Dagboek van een halve indiaan

Ik ben geboren met water in mijn hersenen. Zo begint het dagboek van Junior alias Arnold. Dat hij een waterhoofd heeft, is niet zijn enige handicap, hij is ook indiaan en woont in het Spokane- reservaat. Arnold praat aanvankelijk moeilijk en dus geeft hij er de voorkeur aan om cartoons te tekenen want: "Ik teken omdat woorden te onvoorspelbaar zijn. Ik teken omdat woorden te beperkt zijn (...) als je een plaatje tekent, snapt iedereen het. (...) Dus teken ik als ik tegen de wereld wil praten. En ik wil dat de wereld naar me luistert." Hij wil kunstenaar worden want voor bruine mensen is dat de enige manier om rijk te worden.
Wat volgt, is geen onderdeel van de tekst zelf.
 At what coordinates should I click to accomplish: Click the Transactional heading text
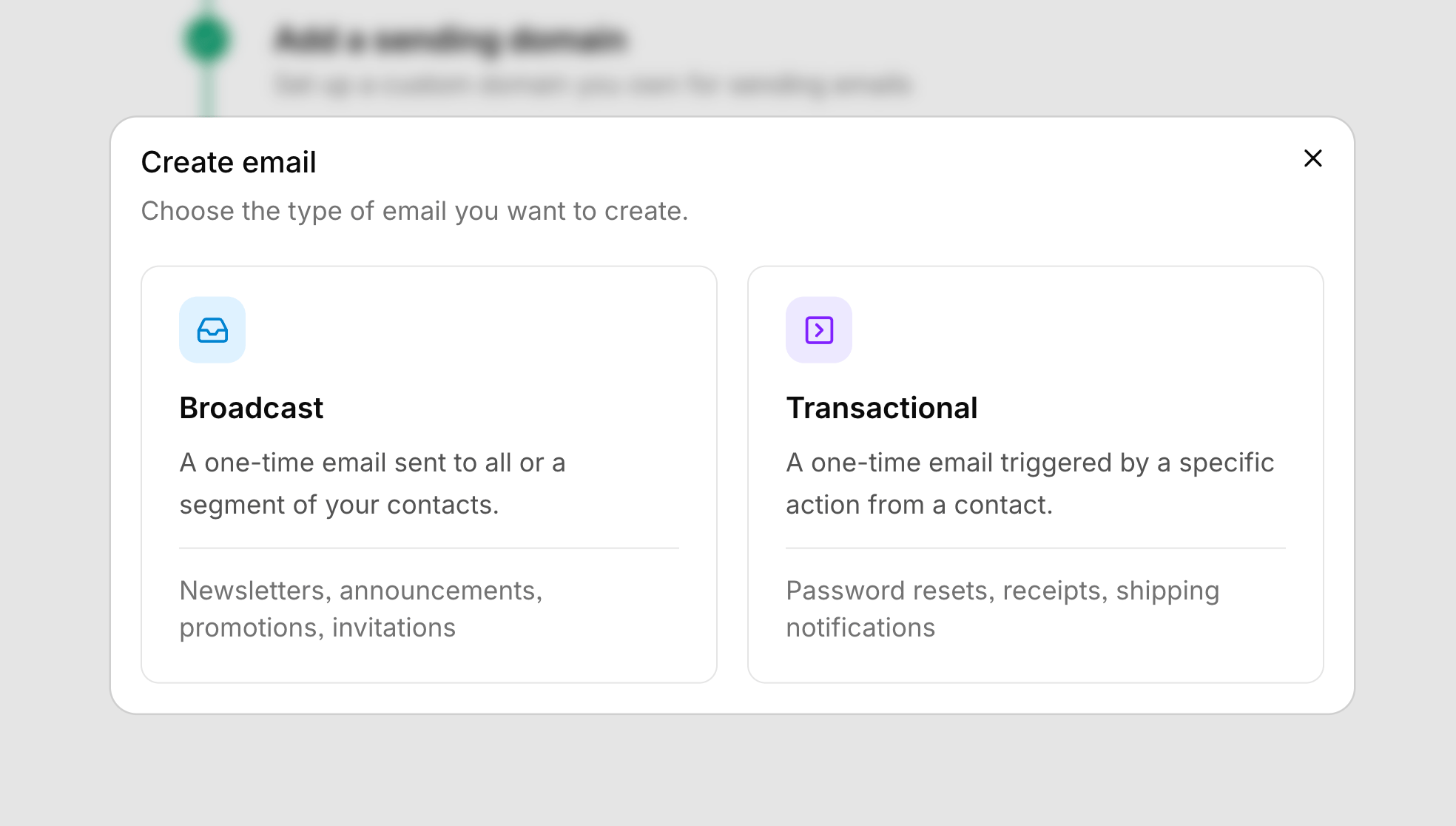point(882,408)
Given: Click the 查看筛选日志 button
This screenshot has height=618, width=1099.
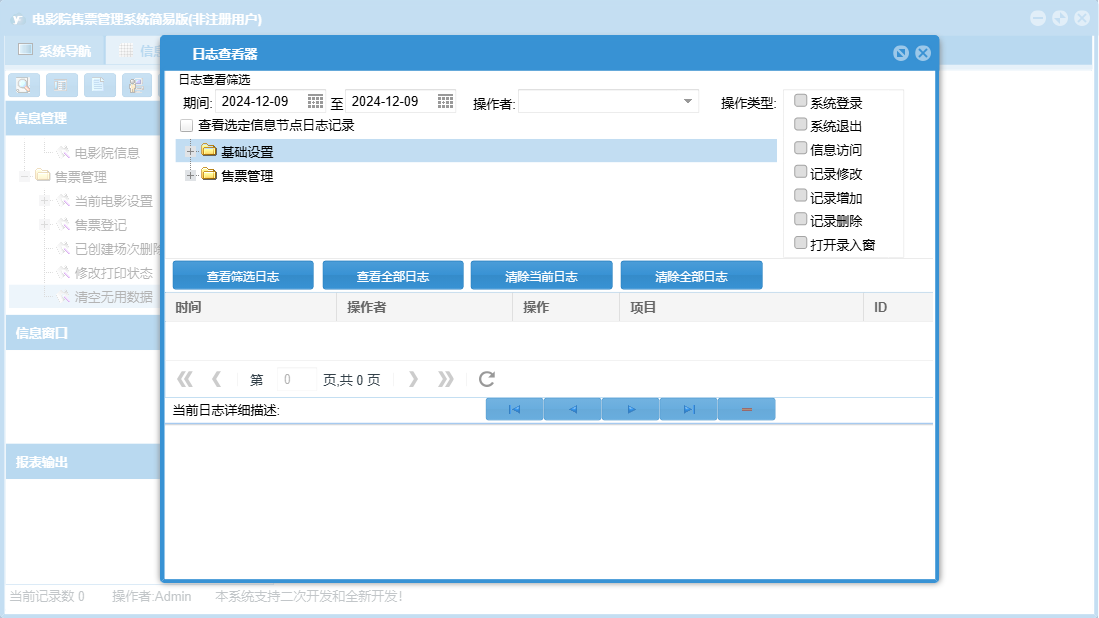Looking at the screenshot, I should [243, 276].
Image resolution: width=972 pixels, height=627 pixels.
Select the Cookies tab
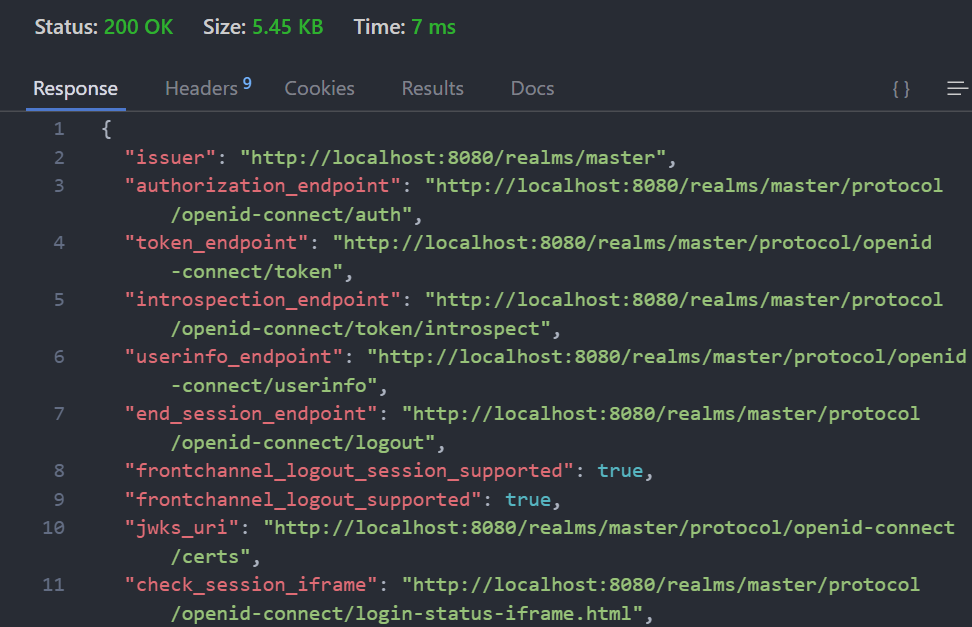[319, 89]

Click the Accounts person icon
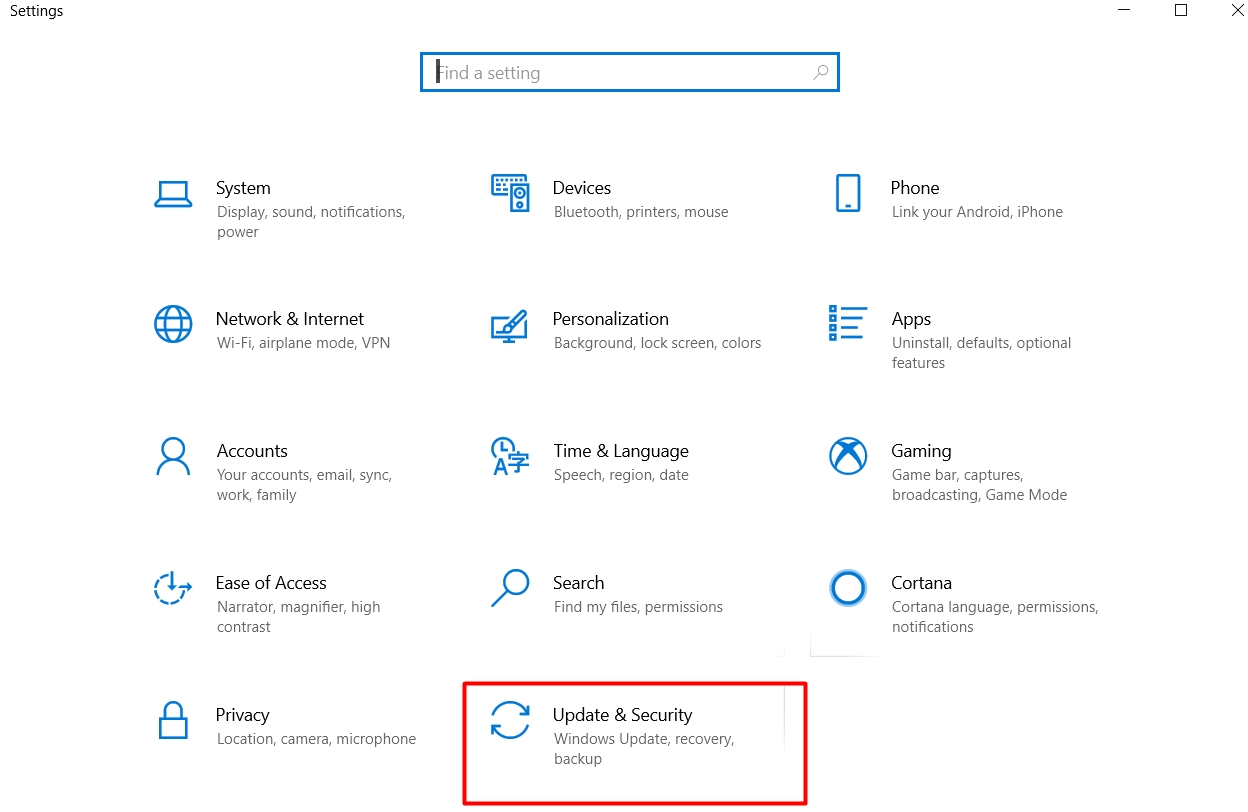173,456
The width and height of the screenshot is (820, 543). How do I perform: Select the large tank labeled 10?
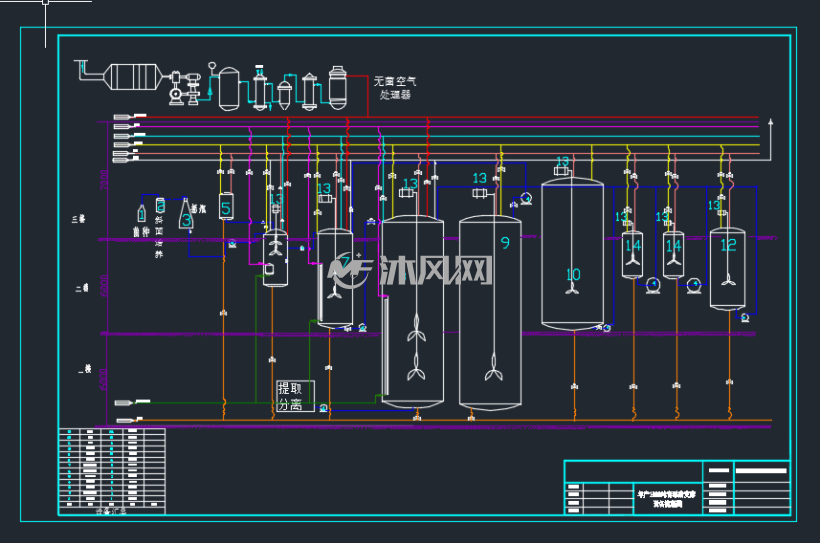point(573,254)
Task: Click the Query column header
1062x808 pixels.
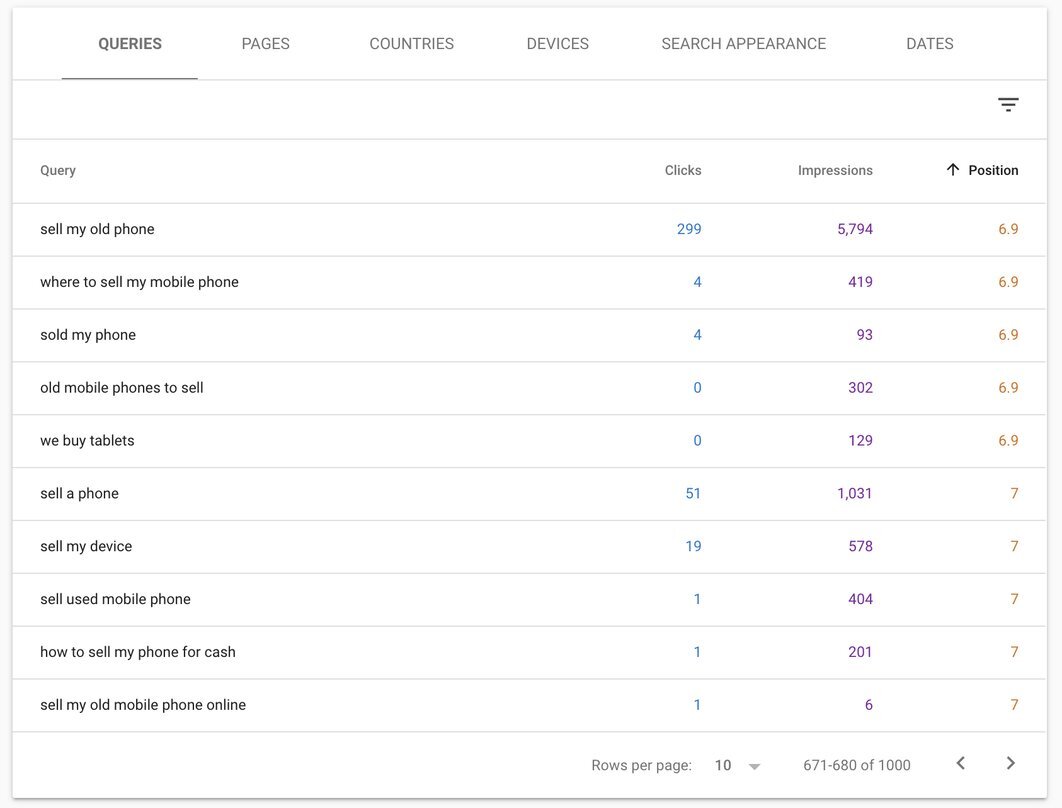Action: pos(58,170)
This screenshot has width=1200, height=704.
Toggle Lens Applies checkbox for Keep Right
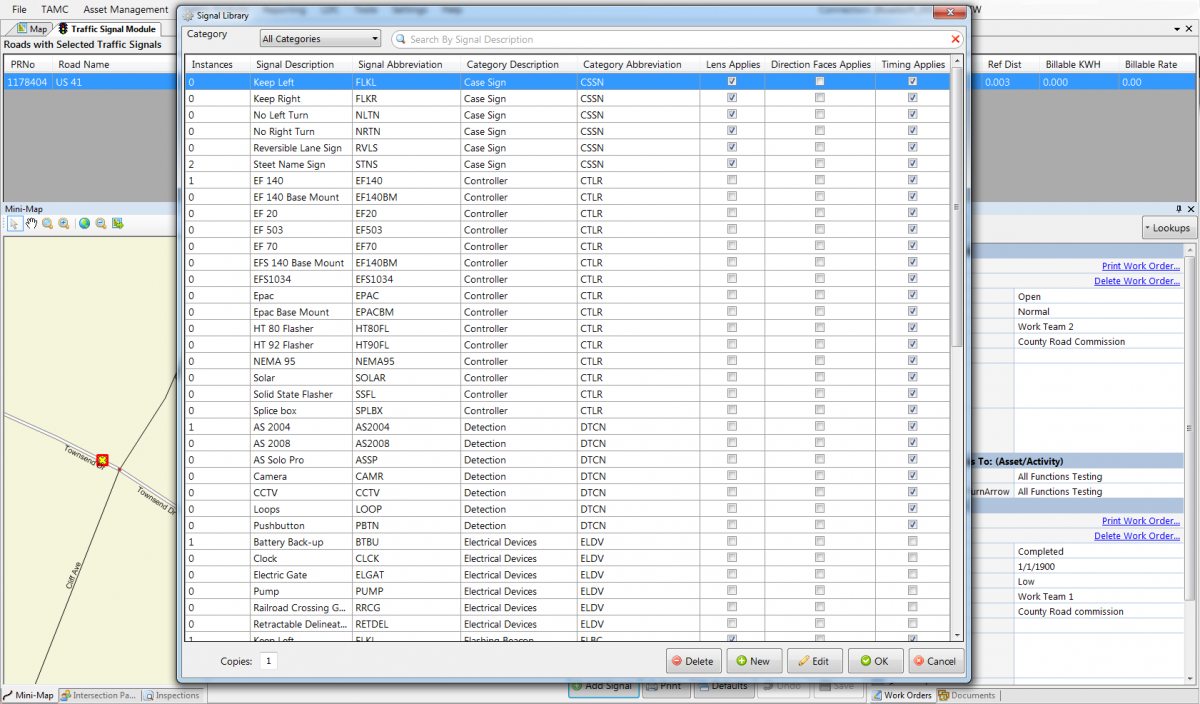click(x=733, y=98)
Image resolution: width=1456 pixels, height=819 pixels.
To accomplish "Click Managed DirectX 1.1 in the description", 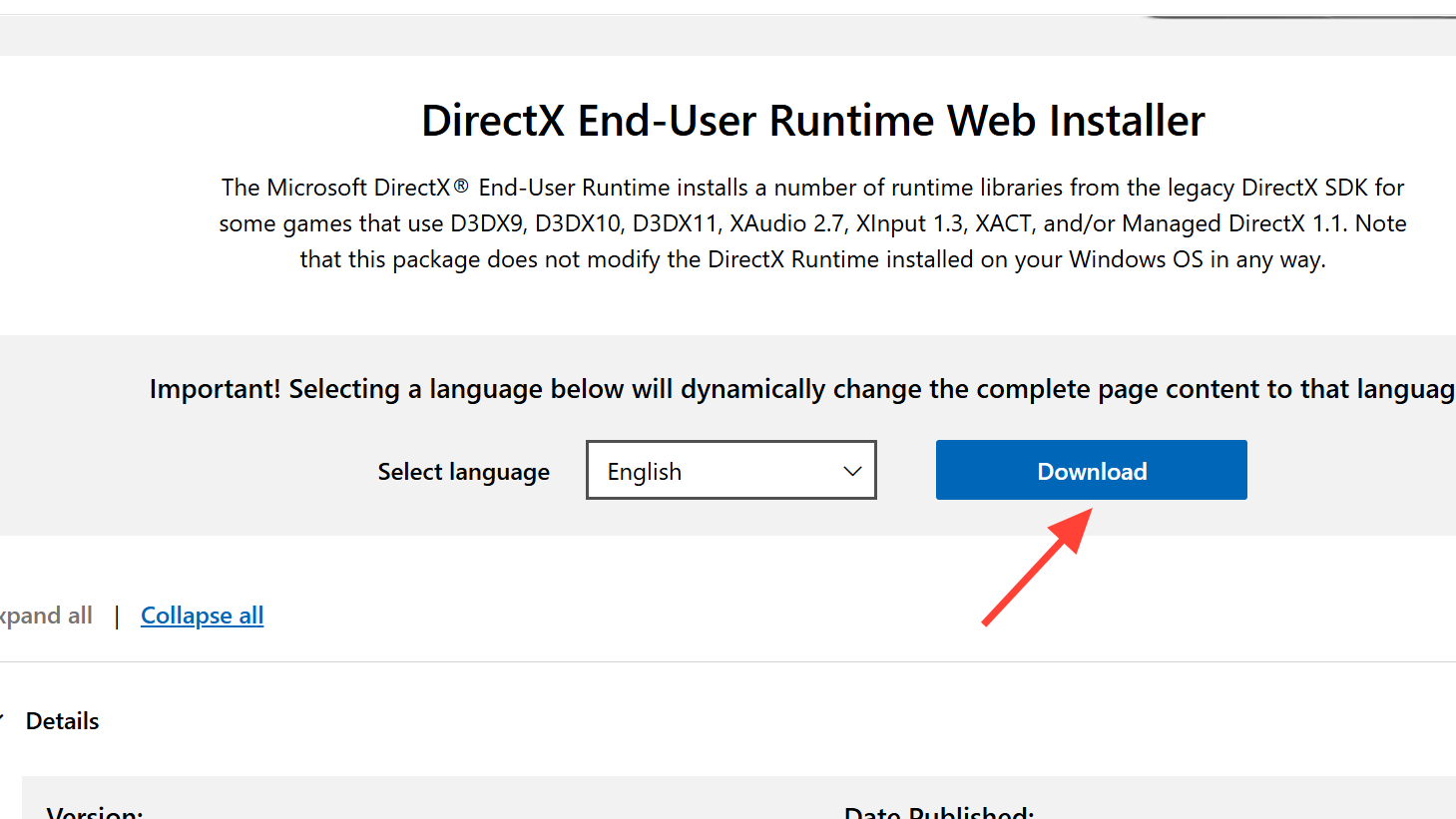I will pyautogui.click(x=1235, y=223).

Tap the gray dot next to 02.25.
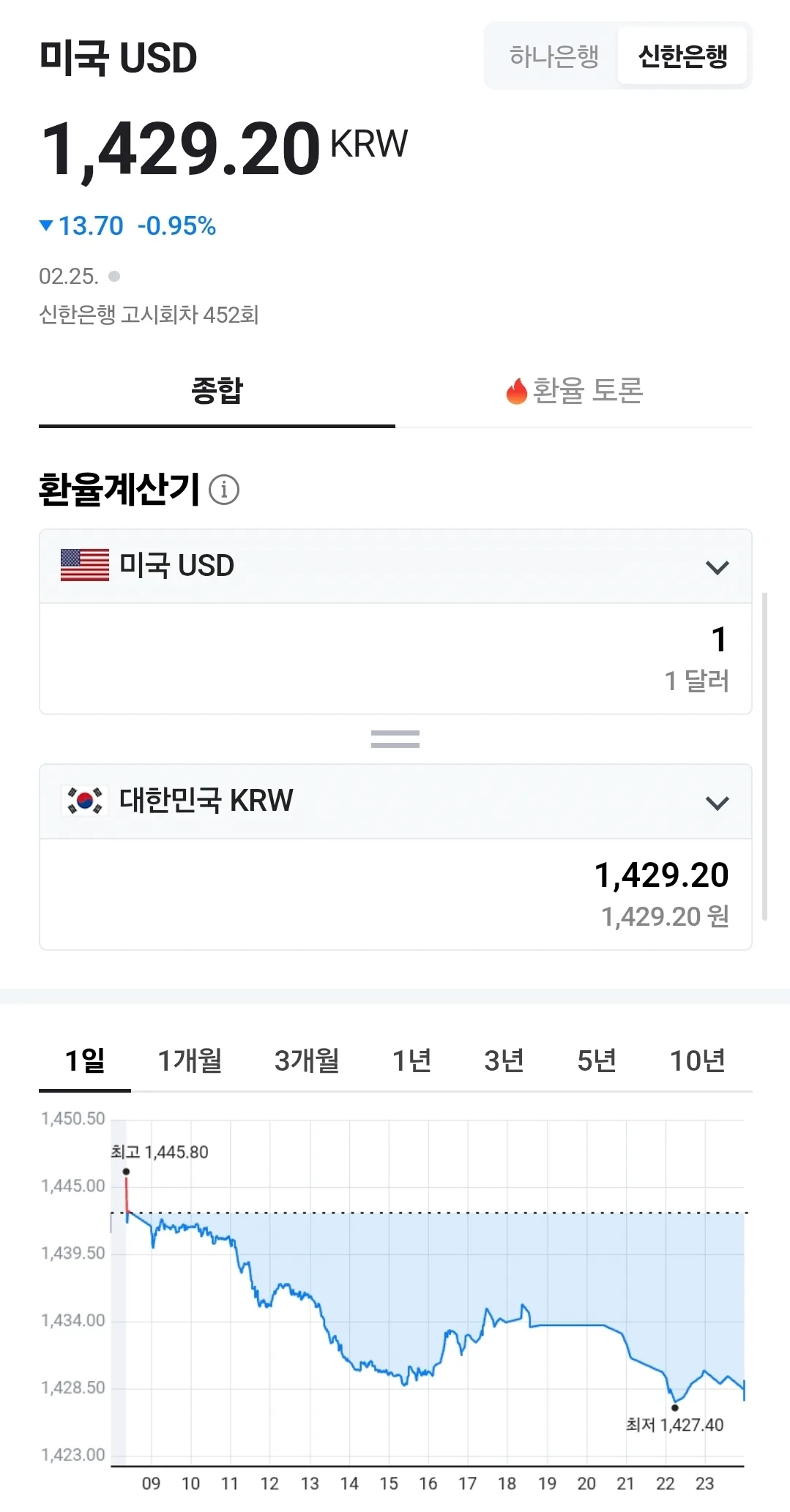[114, 276]
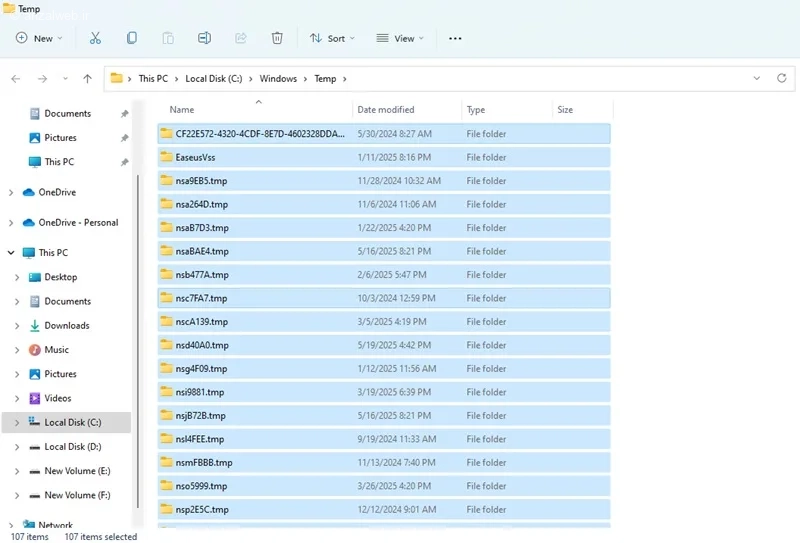Select the EaseusVss folder
This screenshot has height=543, width=800.
384,157
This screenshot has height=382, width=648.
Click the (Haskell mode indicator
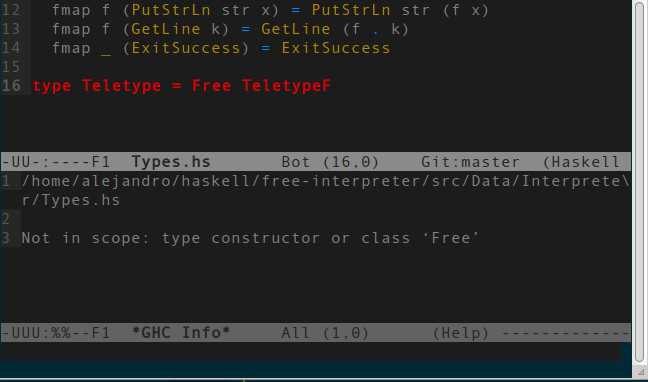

Arnold weet dat hij een straatarme reservaatsjongen is en dat het ergste aan arm zijn niet de honger is, maar het gebrek aan kansen om je dromen waar te maken. "Armoede maakt je niet sterk en leert je niets over doorzettingsvermogen. Nee, armoede leert je alleen arm te zijn." Arnold wil die vicieuze cirkel doorbreken en hij besluit, op aanraden van zijn onderwijzer die ziet dat Arnold hoogbegaafd is, naar de blanke middelbare school buiten het reservaat te gaan. Zijn ouders steunen hem, maar door zijn beste vriend wordt hij als een verrader beschouwd. Tegelijkertijd moet hij op school letterlijk opboksen tegen vooroordelen en racisme. Maar Arnold haalt het ondanks zijn handicap op fysiek en verbaal vlak en hij dwingt respect af bij zijn klasgenoten. Dit is een heel sterk verhaal. Vlijmscherp analyseert Arnold de situatie van de indianen waarbij hij ook kritiek op zijn stamgenoten niet uit de weg gaat. Alles is doorspekt met humor in woord en beeld. Soms is het grof en in tienertaal maar vaak ook ontroerend en altijd raak: "Ik dacht altijd dat de wereld kapot werd gemaakt door al die verschillende stammen. Zwarten en blanken. Indianen en blanken. Maar nu weet ik dat dat niet zo is. De wereld bestaat uit maar twee stammen: mensen die klootzakken zijn en mensen die dat niet zijn." (p. 177) Het verhaal van Arnold is deels autobiografisch. Een zeer knap tienerboek!